To do — Here are some records. Repeat them all exactly.

Raw data —
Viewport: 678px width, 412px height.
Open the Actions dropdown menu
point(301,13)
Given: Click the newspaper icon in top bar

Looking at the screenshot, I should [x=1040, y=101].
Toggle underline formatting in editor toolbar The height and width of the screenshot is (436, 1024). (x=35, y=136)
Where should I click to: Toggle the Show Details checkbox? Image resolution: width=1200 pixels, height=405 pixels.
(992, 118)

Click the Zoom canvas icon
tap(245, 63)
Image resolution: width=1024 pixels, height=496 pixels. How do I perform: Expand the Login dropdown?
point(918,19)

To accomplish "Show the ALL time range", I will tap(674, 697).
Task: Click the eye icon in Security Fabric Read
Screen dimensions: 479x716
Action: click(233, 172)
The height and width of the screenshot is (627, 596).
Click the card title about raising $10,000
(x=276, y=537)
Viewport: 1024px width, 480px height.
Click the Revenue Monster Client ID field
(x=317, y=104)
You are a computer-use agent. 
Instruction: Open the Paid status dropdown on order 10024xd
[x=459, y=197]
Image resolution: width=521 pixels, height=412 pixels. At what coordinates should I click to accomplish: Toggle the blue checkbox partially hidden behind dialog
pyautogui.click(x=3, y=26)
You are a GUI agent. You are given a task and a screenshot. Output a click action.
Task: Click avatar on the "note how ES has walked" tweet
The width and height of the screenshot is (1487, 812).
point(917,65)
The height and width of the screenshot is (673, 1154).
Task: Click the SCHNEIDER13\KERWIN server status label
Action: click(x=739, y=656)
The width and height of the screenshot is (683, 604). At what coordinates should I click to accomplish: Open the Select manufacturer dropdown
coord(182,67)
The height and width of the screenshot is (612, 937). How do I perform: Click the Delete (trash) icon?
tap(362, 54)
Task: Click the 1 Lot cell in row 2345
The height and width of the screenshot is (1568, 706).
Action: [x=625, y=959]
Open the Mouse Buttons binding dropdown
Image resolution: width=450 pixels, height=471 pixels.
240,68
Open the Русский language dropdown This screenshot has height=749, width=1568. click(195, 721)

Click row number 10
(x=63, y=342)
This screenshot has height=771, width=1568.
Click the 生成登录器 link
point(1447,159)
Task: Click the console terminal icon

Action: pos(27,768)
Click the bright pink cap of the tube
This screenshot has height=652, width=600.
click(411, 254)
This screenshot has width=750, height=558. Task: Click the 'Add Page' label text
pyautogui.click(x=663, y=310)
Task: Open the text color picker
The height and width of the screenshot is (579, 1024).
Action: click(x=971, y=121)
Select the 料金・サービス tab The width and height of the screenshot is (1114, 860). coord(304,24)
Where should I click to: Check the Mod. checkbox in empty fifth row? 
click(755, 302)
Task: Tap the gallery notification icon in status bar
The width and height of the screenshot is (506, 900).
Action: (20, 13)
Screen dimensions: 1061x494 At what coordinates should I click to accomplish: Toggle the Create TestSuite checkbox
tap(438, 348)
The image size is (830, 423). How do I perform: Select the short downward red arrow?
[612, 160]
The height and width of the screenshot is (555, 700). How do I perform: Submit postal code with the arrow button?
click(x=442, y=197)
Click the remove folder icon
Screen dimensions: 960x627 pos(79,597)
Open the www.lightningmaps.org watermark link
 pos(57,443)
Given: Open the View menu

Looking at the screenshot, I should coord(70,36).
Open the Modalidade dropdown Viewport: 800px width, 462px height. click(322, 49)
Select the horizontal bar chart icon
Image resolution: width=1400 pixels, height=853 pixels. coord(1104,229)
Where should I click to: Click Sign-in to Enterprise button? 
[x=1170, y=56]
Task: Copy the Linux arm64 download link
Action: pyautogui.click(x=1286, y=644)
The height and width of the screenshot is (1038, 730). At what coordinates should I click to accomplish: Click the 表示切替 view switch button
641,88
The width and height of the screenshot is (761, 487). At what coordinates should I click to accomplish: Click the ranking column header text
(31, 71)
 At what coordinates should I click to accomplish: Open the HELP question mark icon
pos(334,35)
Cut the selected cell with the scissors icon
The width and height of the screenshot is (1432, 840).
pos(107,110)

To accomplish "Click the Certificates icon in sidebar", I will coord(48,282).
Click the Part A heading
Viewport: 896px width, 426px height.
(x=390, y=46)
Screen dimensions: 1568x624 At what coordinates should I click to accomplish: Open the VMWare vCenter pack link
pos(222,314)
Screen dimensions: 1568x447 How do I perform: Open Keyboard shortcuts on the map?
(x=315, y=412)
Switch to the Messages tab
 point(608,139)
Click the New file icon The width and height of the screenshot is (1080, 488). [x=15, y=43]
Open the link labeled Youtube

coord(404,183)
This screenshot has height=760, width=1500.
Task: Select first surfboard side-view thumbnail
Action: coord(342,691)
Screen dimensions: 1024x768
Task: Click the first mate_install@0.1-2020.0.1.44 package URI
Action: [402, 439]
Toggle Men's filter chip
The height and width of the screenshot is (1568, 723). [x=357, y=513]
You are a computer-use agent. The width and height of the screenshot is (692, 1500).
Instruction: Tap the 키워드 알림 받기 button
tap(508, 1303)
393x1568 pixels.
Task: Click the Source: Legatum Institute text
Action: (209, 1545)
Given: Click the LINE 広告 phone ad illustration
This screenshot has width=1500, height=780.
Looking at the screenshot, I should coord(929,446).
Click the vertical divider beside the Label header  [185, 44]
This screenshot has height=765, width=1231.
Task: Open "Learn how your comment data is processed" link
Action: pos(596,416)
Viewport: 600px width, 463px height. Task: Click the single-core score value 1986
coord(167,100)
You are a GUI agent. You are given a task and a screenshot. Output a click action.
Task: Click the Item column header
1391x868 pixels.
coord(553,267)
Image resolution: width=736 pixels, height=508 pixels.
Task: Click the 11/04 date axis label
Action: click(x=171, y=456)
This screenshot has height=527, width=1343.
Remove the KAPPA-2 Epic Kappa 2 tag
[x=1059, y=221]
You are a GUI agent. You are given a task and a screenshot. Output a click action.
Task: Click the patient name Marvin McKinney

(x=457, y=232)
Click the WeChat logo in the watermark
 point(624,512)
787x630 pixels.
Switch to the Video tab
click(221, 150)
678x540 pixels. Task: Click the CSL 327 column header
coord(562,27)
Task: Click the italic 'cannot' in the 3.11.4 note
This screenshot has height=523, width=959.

Task solution —
Viewport: 678px width, 412px height.
Open the Actions dropdown menu
point(301,13)
Given: Click the newspaper icon in top bar

Looking at the screenshot, I should [x=1040, y=101].
Toggle underline formatting in editor toolbar The height and width of the screenshot is (436, 1024). (x=35, y=136)
Where should I click to: Toggle the Show Details checkbox? Image resolution: width=1200 pixels, height=405 pixels.
(992, 118)

Click the Zoom canvas icon
tap(245, 63)
Image resolution: width=1024 pixels, height=496 pixels. How do I perform: Expand the Login dropdown?
point(918,19)

To accomplish "Show the ALL time range", I will tap(674, 697).
Task: Click the eye icon in Security Fabric Read
Screen dimensions: 479x716
Action: click(233, 172)
The height and width of the screenshot is (627, 596).
Click the card title about raising $10,000
(x=276, y=537)
Viewport: 1024px width, 480px height.
Click the Revenue Monster Client ID field
(x=317, y=104)
You are a computer-use agent. 
Instruction: Open the Paid status dropdown on order 10024xd
[x=459, y=197]
Image resolution: width=521 pixels, height=412 pixels. At what coordinates should I click to accomplish: Toggle the blue checkbox partially hidden behind dialog
pyautogui.click(x=3, y=26)
You are a GUI agent. You are given a task and a screenshot. Output a click action.
Task: Click avatar on the "note how ES has walked" tweet
The width and height of the screenshot is (1487, 812).
point(917,65)
The height and width of the screenshot is (673, 1154).
Task: Click the SCHNEIDER13\KERWIN server status label
Action: click(x=739, y=656)
The width and height of the screenshot is (683, 604). At what coordinates should I click to accomplish: Open the Select manufacturer dropdown
coord(182,67)
The height and width of the screenshot is (612, 937). How do I perform: Click the Delete (trash) icon?
tap(362, 54)
Task: Click the 1 Lot cell in row 2345
The height and width of the screenshot is (1568, 706).
Action: [x=625, y=959]
Open the Mouse Buttons binding dropdown
Image resolution: width=450 pixels, height=471 pixels.
240,68
Open the Русский language dropdown This screenshot has height=749, width=1568. click(195, 721)

Click row number 10
(x=63, y=342)
This screenshot has height=771, width=1568.
Click the 生成登录器 link
point(1447,159)
Task: Click the console terminal icon

Action: pos(27,768)
Click the bright pink cap of the tube
This screenshot has height=652, width=600.
click(411, 254)
This screenshot has width=750, height=558. Task: Click the 'Add Page' label text
pyautogui.click(x=663, y=310)
Task: Open the text color picker
The height and width of the screenshot is (579, 1024).
Action: click(x=971, y=121)
Select the 料金・サービス tab The width and height of the screenshot is (1114, 860). coord(304,24)
Where should I click to: Check the Mod. checkbox in empty fifth row? 
click(755, 302)
Task: Tap the gallery notification icon in status bar
The width and height of the screenshot is (506, 900).
Action: (20, 13)
Screen dimensions: 1061x494 At what coordinates should I click to accomplish: Toggle the Create TestSuite checkbox
tap(438, 348)
The image size is (830, 423). How do I perform: Select the short downward red arrow?
[612, 160]
The height and width of the screenshot is (555, 700). How do I perform: Submit postal code with the arrow button?
click(x=442, y=197)
Click the remove folder icon
Screen dimensions: 960x627 pos(79,597)
Open the www.lightningmaps.org watermark link
 pos(57,443)
Given: Open the View menu

Looking at the screenshot, I should coord(70,36).
Open the Modalidade dropdown Viewport: 800px width, 462px height. click(322, 49)
Select the horizontal bar chart icon
Image resolution: width=1400 pixels, height=853 pixels. coord(1104,229)
Where should I click to: Click Sign-in to Enterprise button? 
[x=1170, y=56]
Task: Copy the Linux arm64 download link
Action: pyautogui.click(x=1286, y=644)
The height and width of the screenshot is (1038, 730). At what coordinates should I click to accomplish: Click the 表示切替 view switch button
641,88
The width and height of the screenshot is (761, 487). At what coordinates should I click to accomplish: Click the ranking column header text
(31, 71)
 At what coordinates should I click to accomplish: Open the HELP question mark icon
pos(334,35)
Cut the selected cell with the scissors icon
The width and height of the screenshot is (1432, 840).
pos(107,110)

To accomplish "Click the Certificates icon in sidebar", I will coord(48,282).
Click the Part A heading
Viewport: 896px width, 426px height.
(x=390, y=46)
Screen dimensions: 1568x624 At what coordinates should I click to accomplish: Open the VMWare vCenter pack link
pos(222,314)
Screen dimensions: 1568x447 How do I perform: Open Keyboard shortcuts on the map?
(x=315, y=412)
Switch to the Messages tab
 point(608,139)
Click the New file icon The width and height of the screenshot is (1080, 488). [x=15, y=43]
Open the link labeled Youtube

coord(404,183)
This screenshot has height=760, width=1500.
Task: Select first surfboard side-view thumbnail
Action: coord(342,691)
Screen dimensions: 1024x768
Task: Click the first mate_install@0.1-2020.0.1.44 package URI
Action: [402, 439]
Toggle Men's filter chip
The height and width of the screenshot is (1568, 723). [x=357, y=513]
You are a computer-use agent. The width and height of the screenshot is (692, 1500).
Instruction: Tap the 키워드 알림 받기 button
tap(508, 1303)
393x1568 pixels.
Task: Click the Source: Legatum Institute text
Action: (209, 1545)
Given: Click the LINE 広告 phone ad illustration
This screenshot has width=1500, height=780.
Looking at the screenshot, I should coord(929,446).
Click the vertical divider beside the Label header  [185, 44]
This screenshot has height=765, width=1231.
Task: Open "Learn how your comment data is processed" link
Action: pos(596,416)
Viewport: 600px width, 463px height. Task: Click the single-core score value 1986
coord(167,100)
You are a GUI agent. You are given a task and a screenshot. Output a click action.
Task: Click the Item column header
1391x868 pixels.
coord(553,267)
Image resolution: width=736 pixels, height=508 pixels.
Task: Click the 11/04 date axis label
Action: click(x=171, y=456)
This screenshot has height=527, width=1343.
Remove the KAPPA-2 Epic Kappa 2 tag
[x=1059, y=221]
You are a GUI agent. You are given a task and a screenshot. Output a click action.
Task: Click the patient name Marvin McKinney

(x=457, y=232)
Click the WeChat logo in the watermark
 point(624,512)
787x630 pixels.
Switch to the Video tab
click(221, 150)
678x540 pixels. Task: Click the CSL 327 column header
coord(562,27)
Task: Click the italic 'cannot' in the 3.11.4 note
This screenshot has height=523, width=959.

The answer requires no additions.